Oscar Araripe / abril de 2016

Murilo Mendes por Arpad

 

Um dos meus tipos inesquecíveis -  senão o mais inesquecível -,  foi Murilo Mendes, o poeta, o memorialista, o crítico de arte, o professor de literatura brasileira e portuguesa, o meu amigo de Roma.

Altíssimo, magérrimo, encurvado de tanto ler e escrever e suportar as agruras do mundo, mãos grandes, sem fim, finas e de pele fina, nariz e testa notáveis, olhar meiguíssimo, sempre de terno e gravata, fala mansa, pausada, um quê constante de irritação, mui atencioso e gentil.

Eis um pouco do Murilo das suas memórias em Idade do Serrote, 1968 e de sua consciente e constante preocupação em Contemplação de Ouro Preto, 1954 - e o vencedor do Prêmio Internacional de Poesia Etna-Taormina, 1972, o maior da Europa.

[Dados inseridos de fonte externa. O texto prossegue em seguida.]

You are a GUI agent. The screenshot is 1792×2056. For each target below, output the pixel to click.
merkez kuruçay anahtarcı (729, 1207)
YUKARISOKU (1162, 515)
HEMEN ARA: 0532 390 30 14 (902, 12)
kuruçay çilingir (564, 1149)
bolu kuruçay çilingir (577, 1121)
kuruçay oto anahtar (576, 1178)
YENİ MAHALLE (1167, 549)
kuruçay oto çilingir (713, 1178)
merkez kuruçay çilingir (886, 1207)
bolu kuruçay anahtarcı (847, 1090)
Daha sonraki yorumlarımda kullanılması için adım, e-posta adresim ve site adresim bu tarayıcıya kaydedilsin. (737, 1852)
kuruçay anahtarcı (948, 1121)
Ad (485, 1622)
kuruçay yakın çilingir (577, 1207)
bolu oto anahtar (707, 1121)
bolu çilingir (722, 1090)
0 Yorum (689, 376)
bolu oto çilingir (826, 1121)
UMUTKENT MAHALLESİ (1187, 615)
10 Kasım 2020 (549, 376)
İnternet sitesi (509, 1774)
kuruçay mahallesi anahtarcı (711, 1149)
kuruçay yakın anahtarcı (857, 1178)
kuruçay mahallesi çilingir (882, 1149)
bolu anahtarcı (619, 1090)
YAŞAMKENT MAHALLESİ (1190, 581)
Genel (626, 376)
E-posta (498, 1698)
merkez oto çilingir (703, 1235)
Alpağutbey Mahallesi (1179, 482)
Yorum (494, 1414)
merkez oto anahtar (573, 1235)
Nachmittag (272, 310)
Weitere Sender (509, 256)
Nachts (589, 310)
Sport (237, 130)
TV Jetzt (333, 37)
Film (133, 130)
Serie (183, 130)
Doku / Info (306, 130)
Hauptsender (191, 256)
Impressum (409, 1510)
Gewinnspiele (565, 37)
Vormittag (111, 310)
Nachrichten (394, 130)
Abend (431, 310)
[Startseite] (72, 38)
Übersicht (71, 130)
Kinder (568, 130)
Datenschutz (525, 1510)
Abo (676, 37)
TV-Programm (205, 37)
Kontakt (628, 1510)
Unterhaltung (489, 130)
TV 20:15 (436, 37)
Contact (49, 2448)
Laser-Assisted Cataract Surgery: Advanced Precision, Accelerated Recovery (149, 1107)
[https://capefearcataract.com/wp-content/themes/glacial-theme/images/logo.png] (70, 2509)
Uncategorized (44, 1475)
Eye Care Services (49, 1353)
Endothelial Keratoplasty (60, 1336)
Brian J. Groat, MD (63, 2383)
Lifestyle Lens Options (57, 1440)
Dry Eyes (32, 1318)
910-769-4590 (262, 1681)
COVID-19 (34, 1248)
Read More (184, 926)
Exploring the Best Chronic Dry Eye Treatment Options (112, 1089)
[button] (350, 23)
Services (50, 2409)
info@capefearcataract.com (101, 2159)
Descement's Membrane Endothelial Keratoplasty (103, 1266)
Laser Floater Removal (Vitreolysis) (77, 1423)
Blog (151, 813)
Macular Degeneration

Contextualizemos: o reencontrei em 1965, por acaso, passeando na Piazza Navona. Todo o meu diretório, eleito, do CACO, o Centro Acadêmico da Faculdade Nacional de Direito, tinha sido cassado e suspenso e estava sendo perseguido pela Ditadura. Assim, precisando sair do país, consegui uma bolsa de estudos em Jornalismo, na Universidade Pro-Deo, de Roma. Ao mesmo tempo, fazia um free-lance para o Jornal do Brasil e para a revista teatral Palco e Platéia, uma publicação muito importante do teatro de resistência, à época.

Como era encantado pela poesia de Cecília Meireles e Manuel Bandeira logo me apaixonei pela figura e a obra de Murilo. Devo dizer que Murilo me fisgou primeiro por sua personalidade, depois por sua obra, muito sofisticada e de apreensão difícil. Mas, belíssima e muito original. Obra grandiosa!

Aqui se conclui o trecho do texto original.